A recent AOL-AP survey showed that 69 percent think the designated hitter rule should be expanded to both leagues or scrapped. American League fans were more likely than National League fans to favor the current system.
(Summarized from the AP) - The survey found 40 percent of fans think neither league should have the rule, while 29 percent say the National League should adopt it and 30 percent said things should stay as they are.
The American League designated hitter rule has been in effect since 1973. Many purists believe the DH takes away from the strategy of the game by not forcing a manager to decide when to pinch hit for a pitcher, among other things.

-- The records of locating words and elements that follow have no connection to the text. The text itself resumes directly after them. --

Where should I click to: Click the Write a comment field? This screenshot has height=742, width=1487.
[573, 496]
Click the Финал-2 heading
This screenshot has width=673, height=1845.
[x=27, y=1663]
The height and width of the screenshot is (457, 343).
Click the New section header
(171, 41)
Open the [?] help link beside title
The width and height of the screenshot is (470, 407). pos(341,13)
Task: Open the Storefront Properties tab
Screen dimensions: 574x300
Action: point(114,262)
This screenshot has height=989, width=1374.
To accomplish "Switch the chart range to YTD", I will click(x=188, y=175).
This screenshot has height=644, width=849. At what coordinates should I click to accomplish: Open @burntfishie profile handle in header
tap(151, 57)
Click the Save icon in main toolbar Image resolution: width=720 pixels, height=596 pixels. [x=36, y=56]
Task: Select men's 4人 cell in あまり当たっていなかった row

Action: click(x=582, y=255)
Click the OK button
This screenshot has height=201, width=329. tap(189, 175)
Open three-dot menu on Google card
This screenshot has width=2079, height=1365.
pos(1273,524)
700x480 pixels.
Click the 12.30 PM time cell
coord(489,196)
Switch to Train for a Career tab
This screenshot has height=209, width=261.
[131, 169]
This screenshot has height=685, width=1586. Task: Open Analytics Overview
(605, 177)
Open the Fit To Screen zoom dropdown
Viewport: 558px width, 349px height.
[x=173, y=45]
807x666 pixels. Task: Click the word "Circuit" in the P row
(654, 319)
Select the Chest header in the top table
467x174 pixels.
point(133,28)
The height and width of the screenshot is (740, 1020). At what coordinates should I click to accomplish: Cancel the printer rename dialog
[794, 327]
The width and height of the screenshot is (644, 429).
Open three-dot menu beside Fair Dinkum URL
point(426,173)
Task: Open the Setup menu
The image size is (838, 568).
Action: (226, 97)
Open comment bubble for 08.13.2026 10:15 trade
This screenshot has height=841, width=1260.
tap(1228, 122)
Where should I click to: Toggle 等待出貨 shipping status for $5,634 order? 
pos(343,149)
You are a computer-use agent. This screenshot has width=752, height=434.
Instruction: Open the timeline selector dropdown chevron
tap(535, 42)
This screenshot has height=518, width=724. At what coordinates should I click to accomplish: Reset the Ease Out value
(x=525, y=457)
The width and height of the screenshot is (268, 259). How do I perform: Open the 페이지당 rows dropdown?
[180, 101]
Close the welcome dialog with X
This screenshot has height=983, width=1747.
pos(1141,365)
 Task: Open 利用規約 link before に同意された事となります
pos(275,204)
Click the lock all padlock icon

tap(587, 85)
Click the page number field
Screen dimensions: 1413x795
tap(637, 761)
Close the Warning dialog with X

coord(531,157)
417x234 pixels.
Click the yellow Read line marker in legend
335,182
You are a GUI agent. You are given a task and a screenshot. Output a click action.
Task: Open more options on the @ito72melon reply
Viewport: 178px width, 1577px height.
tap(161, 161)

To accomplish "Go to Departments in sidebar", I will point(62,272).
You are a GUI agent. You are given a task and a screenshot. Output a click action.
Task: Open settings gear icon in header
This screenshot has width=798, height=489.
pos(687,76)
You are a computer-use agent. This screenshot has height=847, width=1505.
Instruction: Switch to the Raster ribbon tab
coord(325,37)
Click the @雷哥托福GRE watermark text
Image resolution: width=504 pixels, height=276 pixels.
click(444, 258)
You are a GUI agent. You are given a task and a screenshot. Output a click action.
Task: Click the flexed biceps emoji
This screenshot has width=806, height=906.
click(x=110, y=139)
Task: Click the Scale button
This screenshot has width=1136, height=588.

White Sox slugger Frank Thomas, a DH in his later years, believes the rule is a good idea.
"It's extended many careers. I think it should be universal - it would mean more jobs in baseball," he said. "Who wants to see pitchers hit? Nobody."
Beer Leaguer take
The “more jobs in baseball” and “extending careers” argument in favor of the DH is a little blind to how it impacts the National League. The rule extends and creates careers in both leagues, perhaps opening up more diverse opportunities in the NL.
Having no DH creates more chances for versatile specialists, like utility infielder Tomas Perez, who wouldn’t have the same opportunites at his age in the American League. Perez played for Toronto from 1995-2000, and has been with the Phils ever since.
If I had a vote, I'd elect for the DH to stay as it is. If American League fans want the DH rule to stay, then it should stay. I don’t watch the American League, so it isn’t my place to make the call.
The strategy involving pinch-hitting goes without saying. NL teams are also forced to make tougher choices with the 25-man roster, from bench to bullpen. Some teams will carry players specifically because they’re good at bunting (Pete Orr, Atlanta). Others, like the Phils, carry two or more utility infielders, like Perez and Ramon Martinez. Having Perez, a switch-hitter who can man all four infield positions, makes life a little easier for a NL manager.
Personally, I’d rather see a career extended for doing the little things right, rather than strict offense. That’s what’s happened with Perez, who did not commit an error in 206 chances last season, did not homer, and hit .233 with a futile .277 SLG.
He's one of the worst hitters in baseball, but he’ll almost certainly return next season ... and deserves to. Just as long as he lays off the high ones.